2018-08-06 05:07UT. Next is Saturn which is just South once the observing of Jupiter is done.

2018-08-06 07:03UT. Finally Mars which has improved from the recent dust storm. We can see some more features on the surface. Also the seeing had improved.

2018-07-31 07:13UT. Another night without good seeing. Mars was jumping around and changing shape constantly. Only 48hrs after the previous image the rotational angle has not changed much. So we are looking at the same hemisphere of Mars, again.

2018-07-29 06:23UT. This is from the date approximately in the middle between Mars opposition on the 27th and closest approach to the Earth on the 31st. Mars is deep south of the celestial equator and seeing conditions were not optimal. In addition we have a dust storm impairing visibility of the surface details.

2018-07-17 This evening the seeing (from my urban area) was quite good and I wanted to check all the three planets in the south after dark. I used the 130mm APO and 3x barlow to have the same iage scale for all images. Quite a nice comparison.

2018-07-17 03:53UT. We begin with Jupiter where we had a nice visibility of the Great Red Spot.

2018-07-17 05:29UT. Saturn. The ring opening angle is still 26.24deg so we see the rings quite well.

2018-07-17 07:06UT. Finally the planet Mars which is nearing opposition at 2018-07-27 is now 59Mio km away from Earth showing a large disk of 23.5arcsec diameter. Unfortunately there is a dust storm on Mars and the surface features are very hard to see. I put the JPL simulated view next to the image.

2018-05-27 07:07UT. Following feedback from online forum members I did another processing of the Jupiter data from 5/27. Using AS!3 switch to suppress vertical banding and RGB color align. Followed by Registax6 wavelet sharpening and Photoshop color balancing and level adjustment.

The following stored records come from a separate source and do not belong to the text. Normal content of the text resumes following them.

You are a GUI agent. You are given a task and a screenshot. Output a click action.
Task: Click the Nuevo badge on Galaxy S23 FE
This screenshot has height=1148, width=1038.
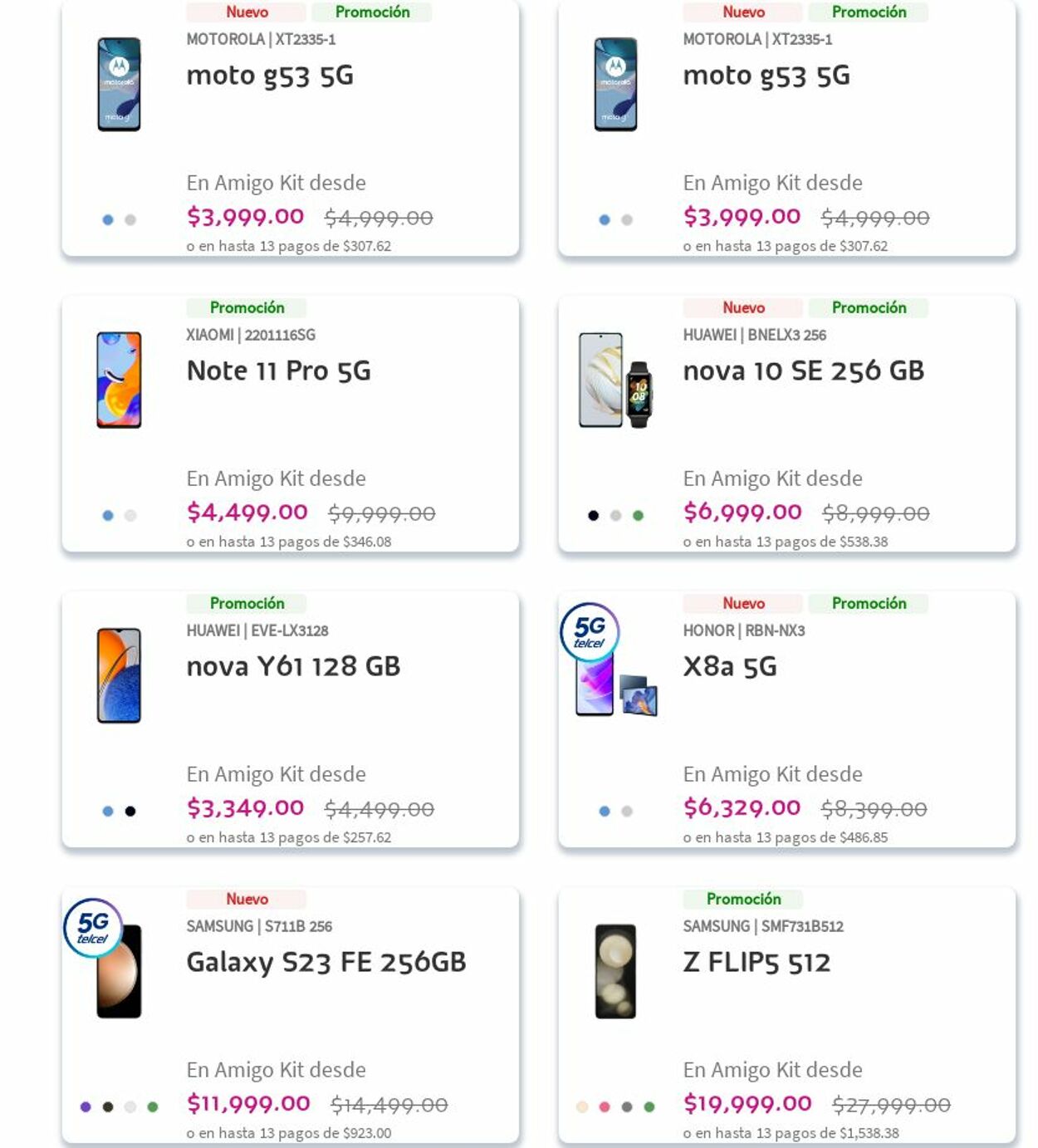[x=247, y=899]
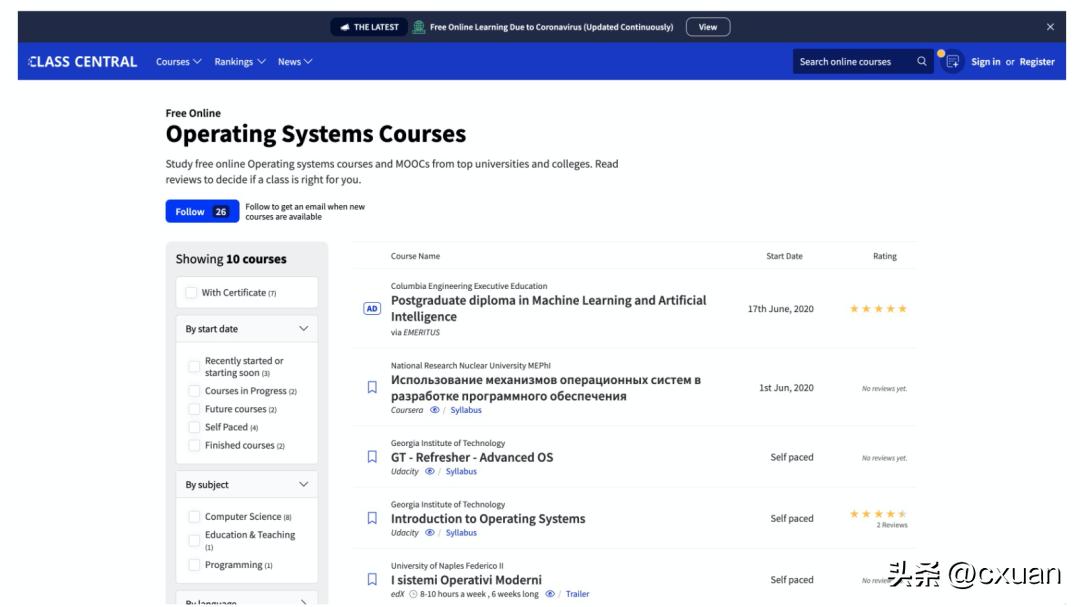Screen dimensions: 1080x607
Task: Open the course list icon in navbar
Action: pyautogui.click(x=952, y=62)
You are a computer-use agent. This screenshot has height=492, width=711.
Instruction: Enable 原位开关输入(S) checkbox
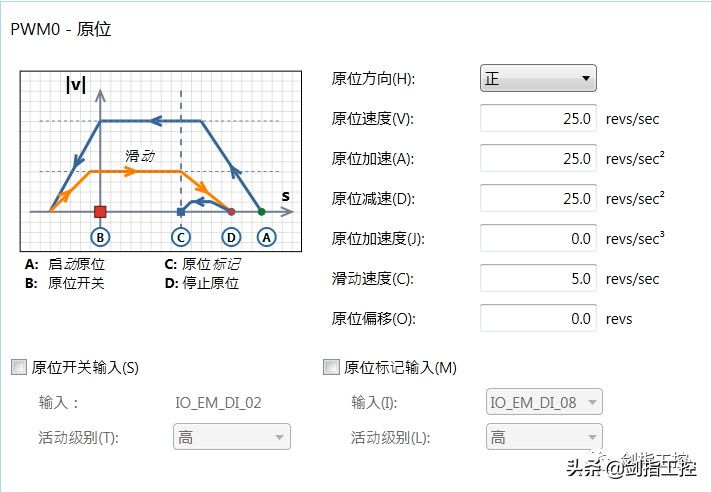pyautogui.click(x=18, y=367)
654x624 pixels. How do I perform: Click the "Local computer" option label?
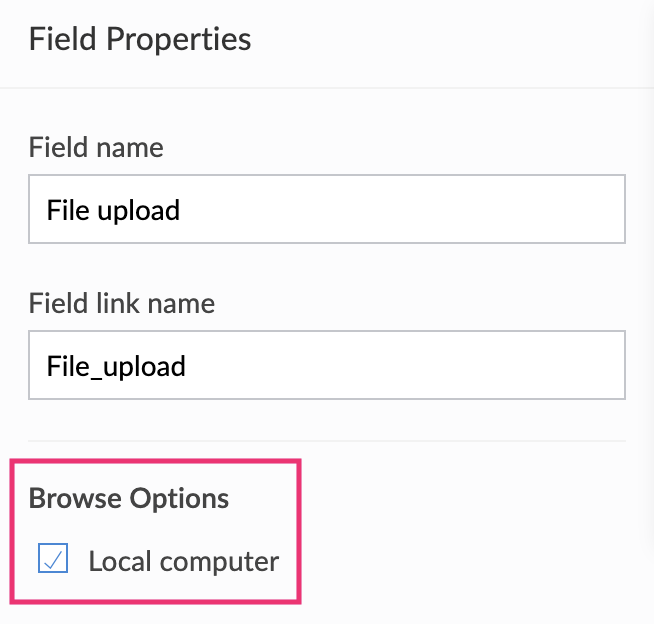point(183,561)
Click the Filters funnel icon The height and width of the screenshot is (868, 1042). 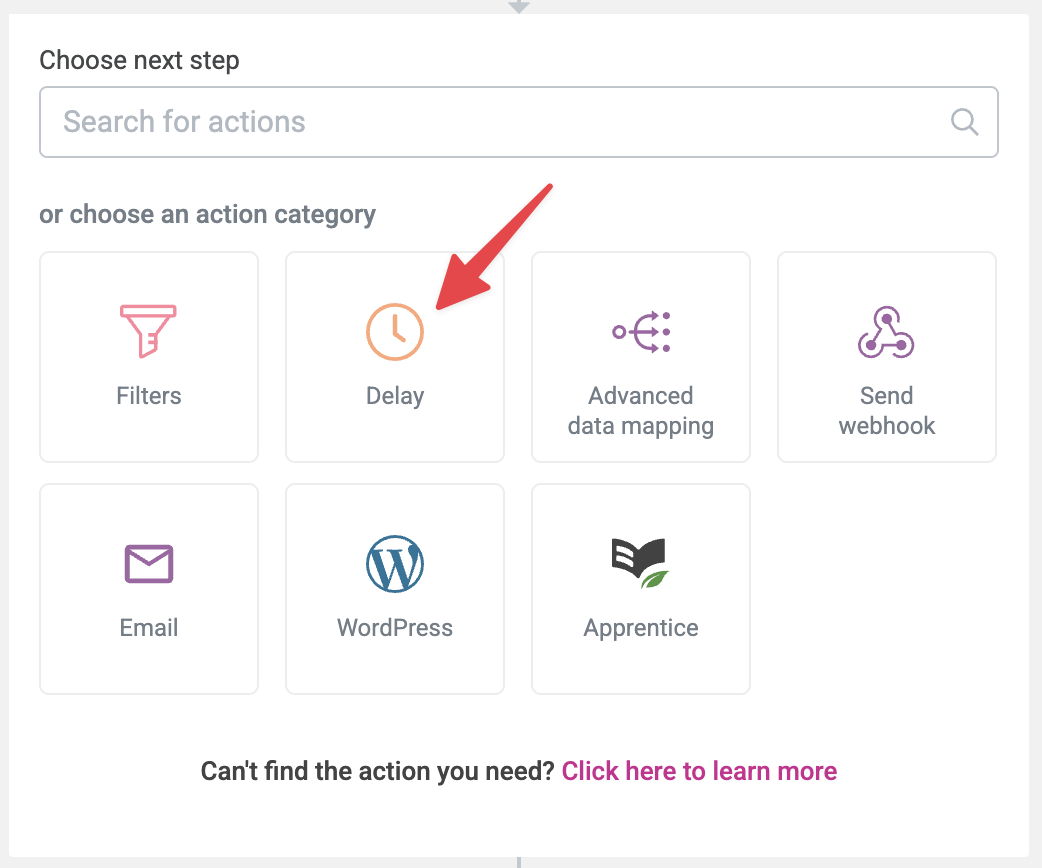point(148,331)
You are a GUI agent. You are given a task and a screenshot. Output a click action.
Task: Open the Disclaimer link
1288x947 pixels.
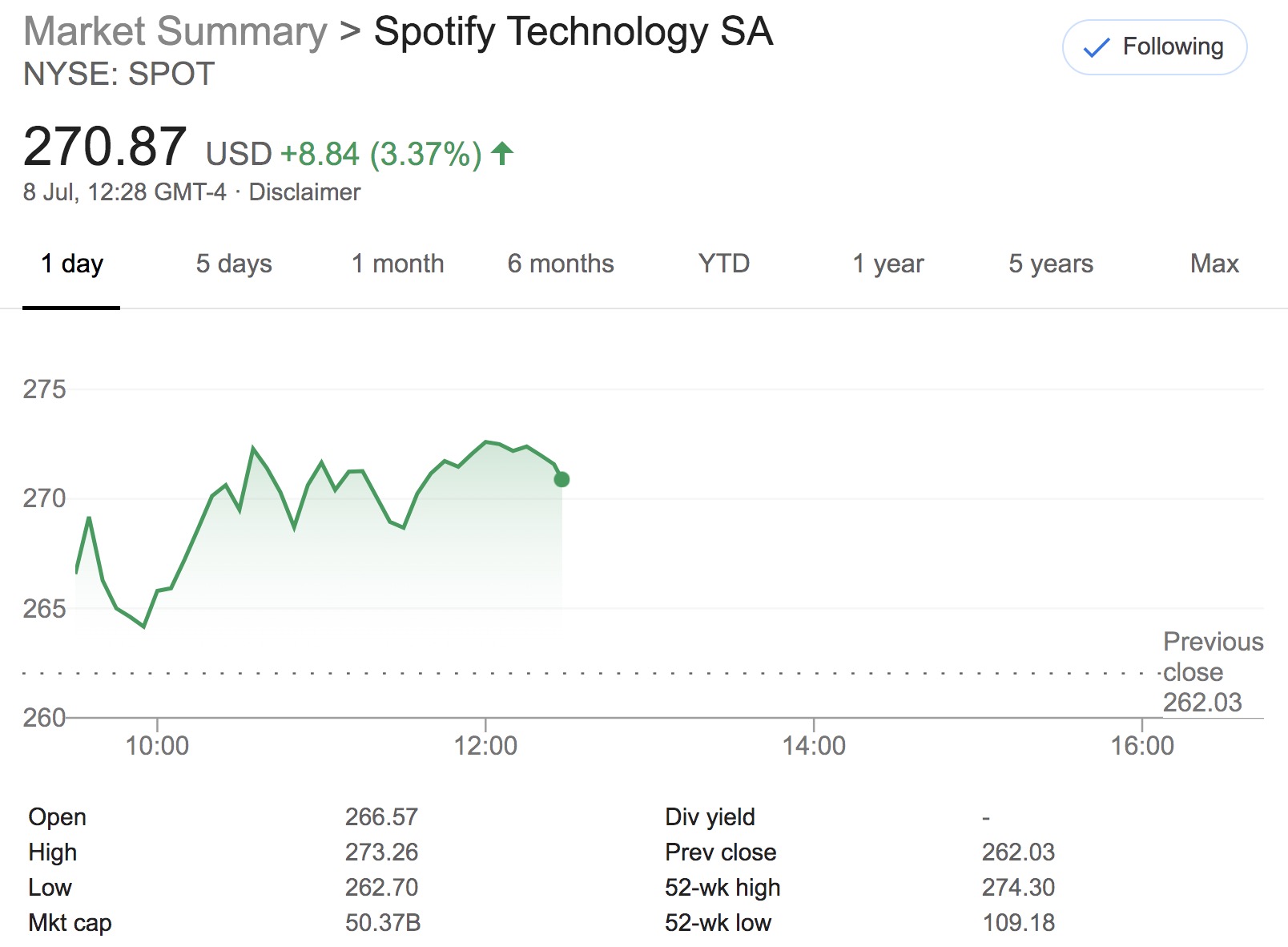pos(304,192)
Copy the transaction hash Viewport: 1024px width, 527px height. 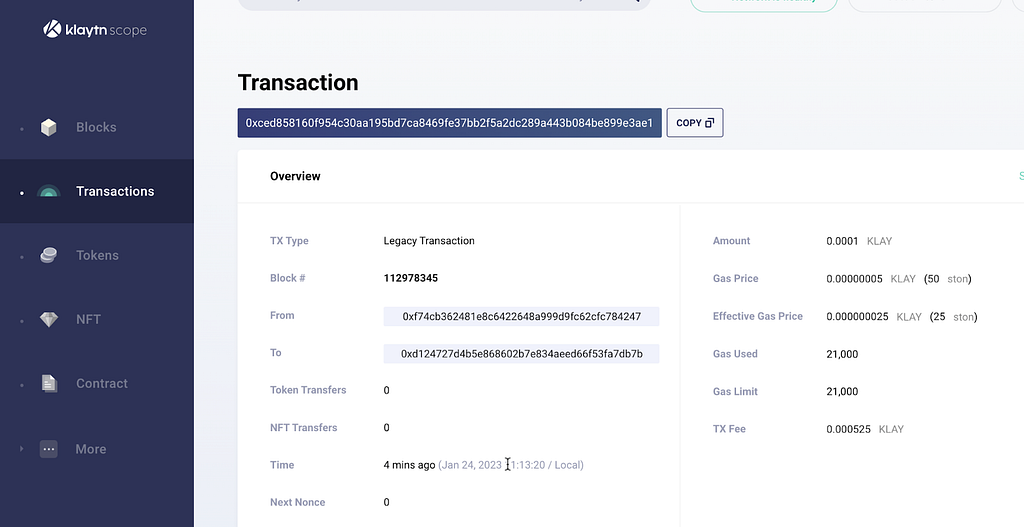(695, 123)
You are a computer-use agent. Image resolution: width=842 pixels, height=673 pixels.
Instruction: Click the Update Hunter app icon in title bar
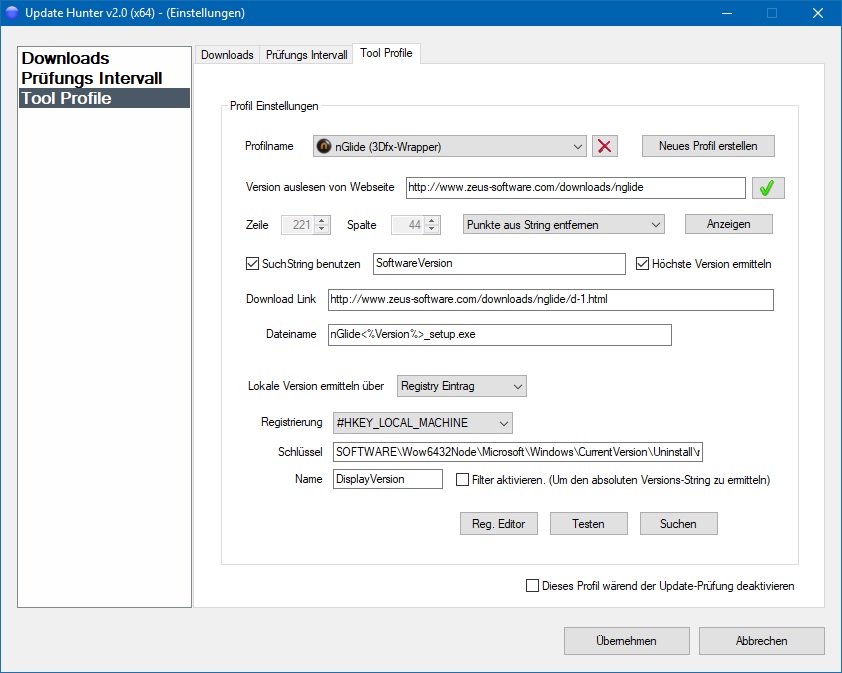12,13
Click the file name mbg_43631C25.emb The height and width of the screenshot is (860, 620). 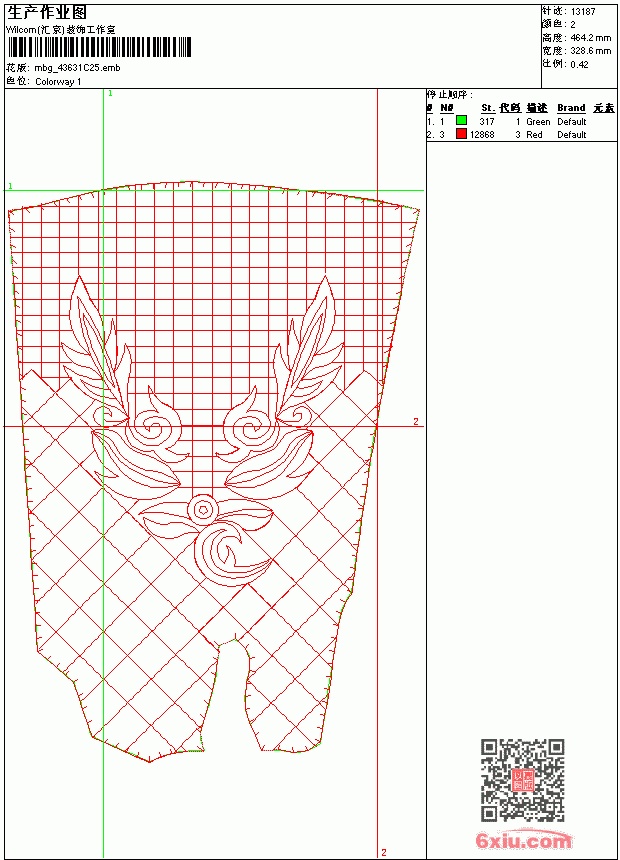(x=77, y=68)

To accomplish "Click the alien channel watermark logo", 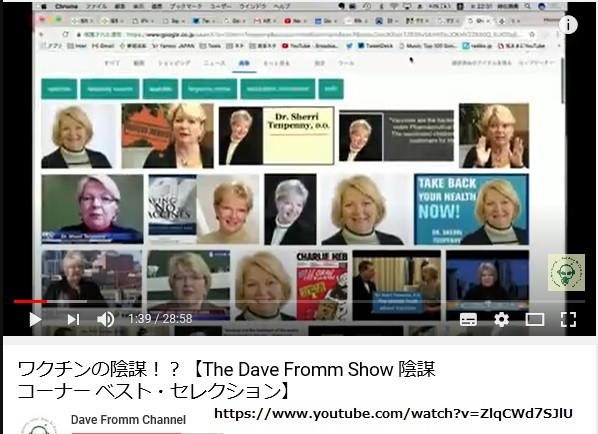I will point(566,272).
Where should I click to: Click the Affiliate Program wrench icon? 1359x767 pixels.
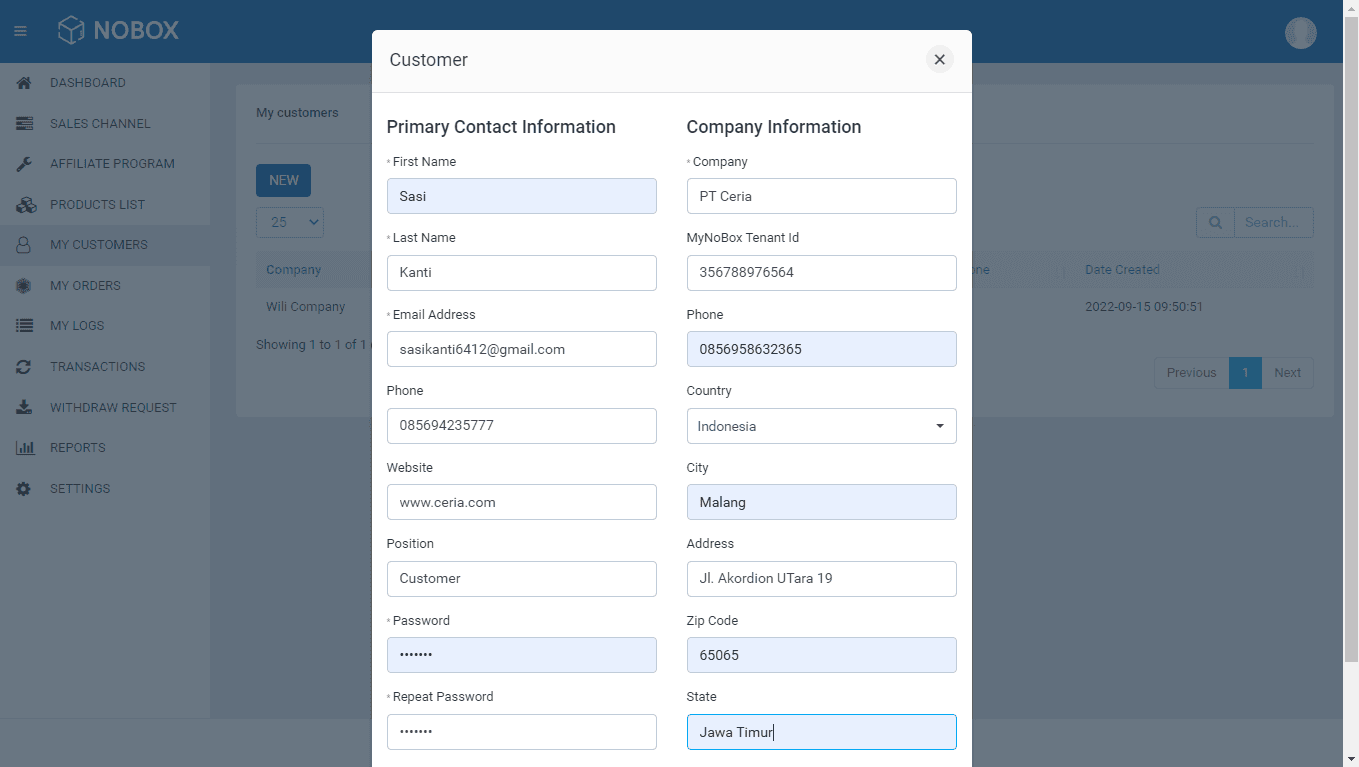pyautogui.click(x=22, y=163)
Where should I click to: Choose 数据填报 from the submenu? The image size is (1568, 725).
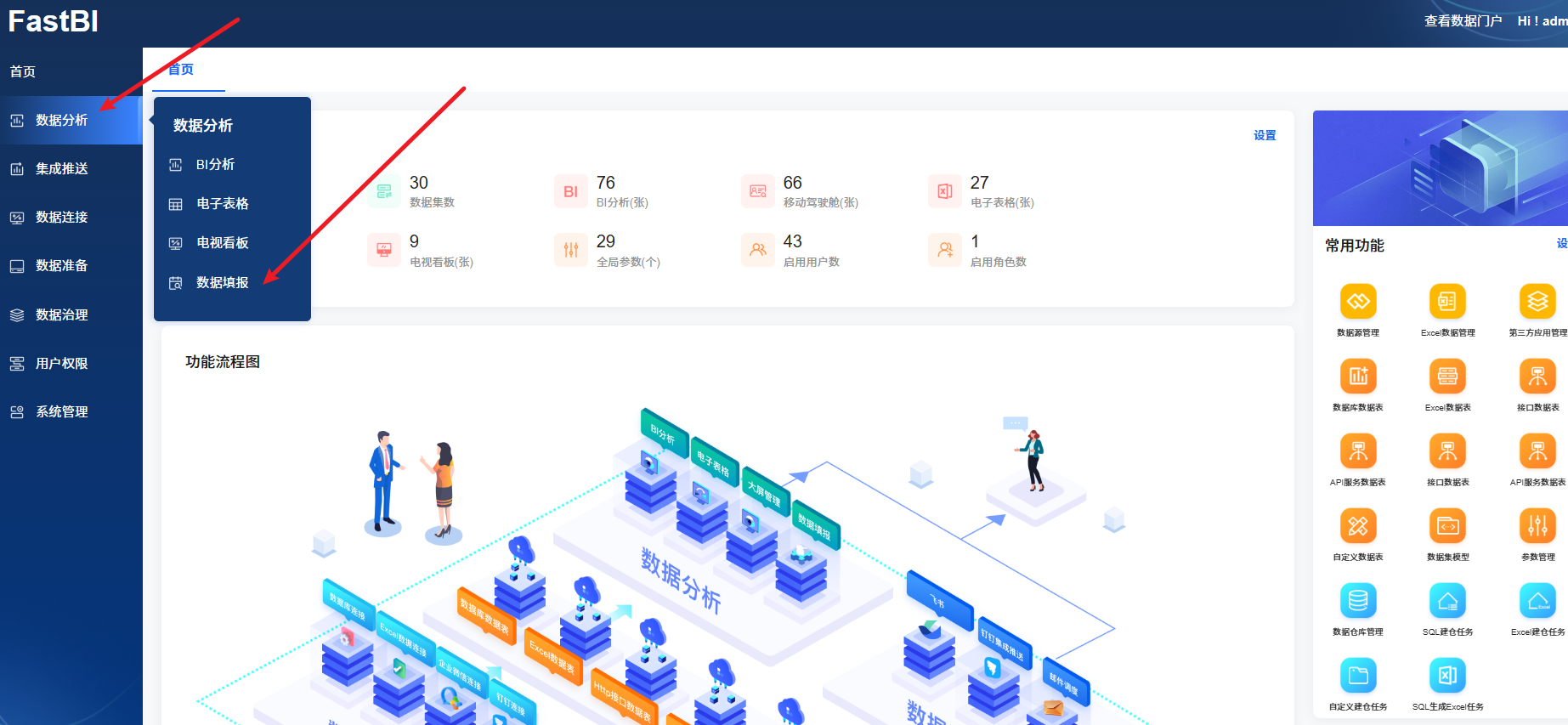[222, 283]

2018-05-27 07:07UT. and 2018-05-29 06:54UT This is the start of the 2018 campaign and additionally first light with an updated 33cm F4 mirror in the 33cm Newtonian. Two nights two days apart had favorable visibilities of the Red Spot. The first night also featured a transit and shadow of the moon Europa. Also for the first time a 5x telecentric (TeleVue Powermate 5x) was used with the ASI120MC camera. Seeing on both nights was good, with the first night still a little bit better.